Connecting (your) dots
Social Sentry has at least one weakness you should know about: It needs to make an initial link between an employee and a social networking handle. That happens when the employee posts from work. If you've never posted on the network, Social Sentry can't identify you.
However, a motivated employer could use other tools to discover your social networking persona. Radian6, for example, appears to be gaining popularity with Web-savvy companies. It trolls social networking sites looking for references to products, brand names, and the like. It wouldn't be difficult for a nosy employer to combine Radian6 or a similar tool and discover an employee's private social networking activities.

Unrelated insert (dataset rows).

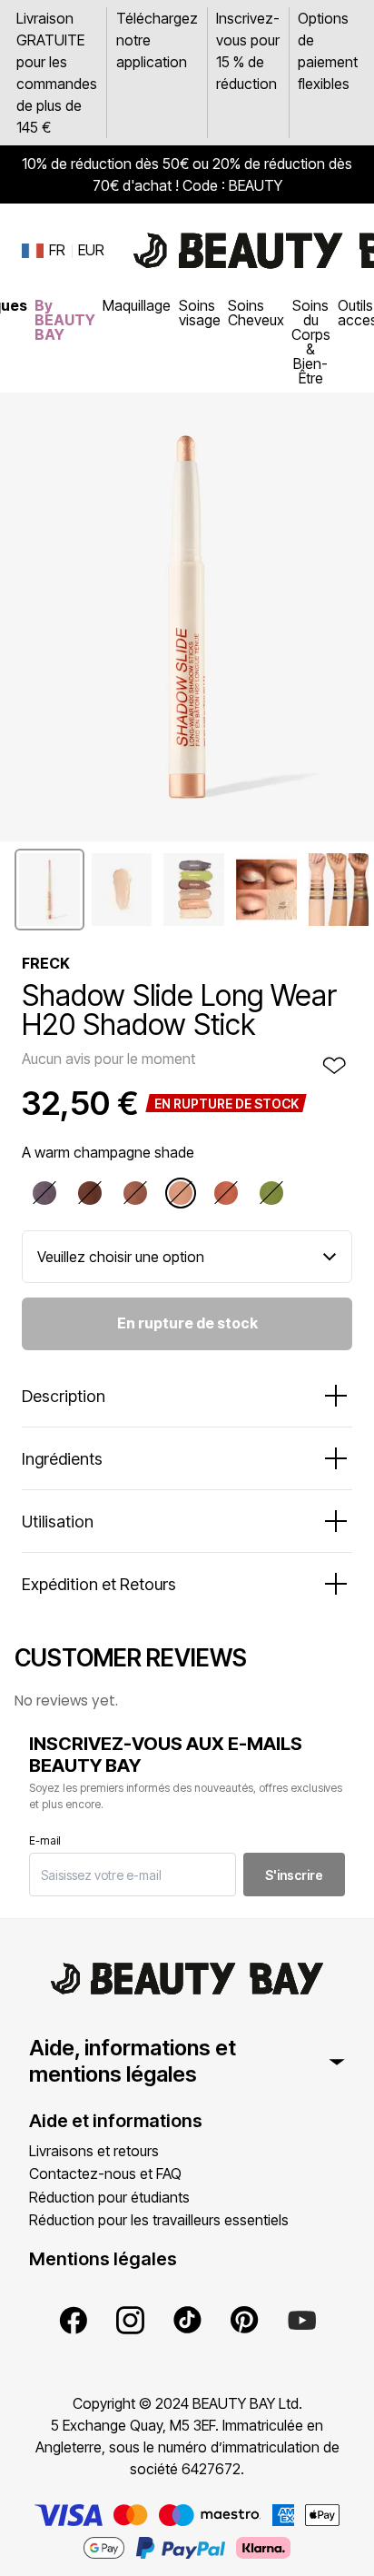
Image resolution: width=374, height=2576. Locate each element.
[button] (49, 889)
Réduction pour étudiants (109, 2197)
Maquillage (137, 305)
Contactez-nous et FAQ (105, 2173)
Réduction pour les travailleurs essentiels (159, 2220)
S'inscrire (294, 1875)
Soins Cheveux (256, 312)
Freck (46, 963)
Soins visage (200, 312)
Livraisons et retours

To be fair, Teneros, whose main business is email continuity and the like, sees it differently. "We totally understand that people have concerns about privacy," says Christina Del Villar, a company spokeswoman. "The goal isn't to track everything employees are saying. [Social Sentry] is looking for specific information." (Here's a PDF file on how Teneros describes its product.)
Speaking hypothetically, Del Villar gave the example of Apple. In the period before the launch of the iPad, the company thought it important to keep the name of the product a secret. If it had been using Social Sentry, it could have searched on employee posts using the term "iPad" as a filter. Or if financial results were due to be released, a company could filter on "earnings per share" or "cash flow" to protect information that would, in fact, be illegal to release early.
Illegal or merely creepy?
I suspect that the kind of snooping enabled by Social Sentry is not illegal. Once you post something on the Internet, it is, by definition, public information. You can't expect it to be private, and you can be held liable for certain things that you say on the Web.
Sadly, a lot of young people have learned the hard way that posting suggestive photos or comments can get them in trouble very quickly. Once something is online, you can't take it back, even if it's deleted from the original source.
This blog is called "Tech's Bottom Line" for a reason. The market drives innovation, and I have great respect for the venture capitalists that have done so much to launch exciting new companies. Do they do it for the money? Of course, and there's nothing wrong with that. But I was disturbed, if not surprised, when I asked five high-powered venture capital guys on a Demo panel if they thought Social Sentry represented a good business opportunity. All said yes, and none expressed serious reservations about privacy.
Social Sentry is creepy -- and its potential business success cast a shadow over my otherwise energizing two days at Demo.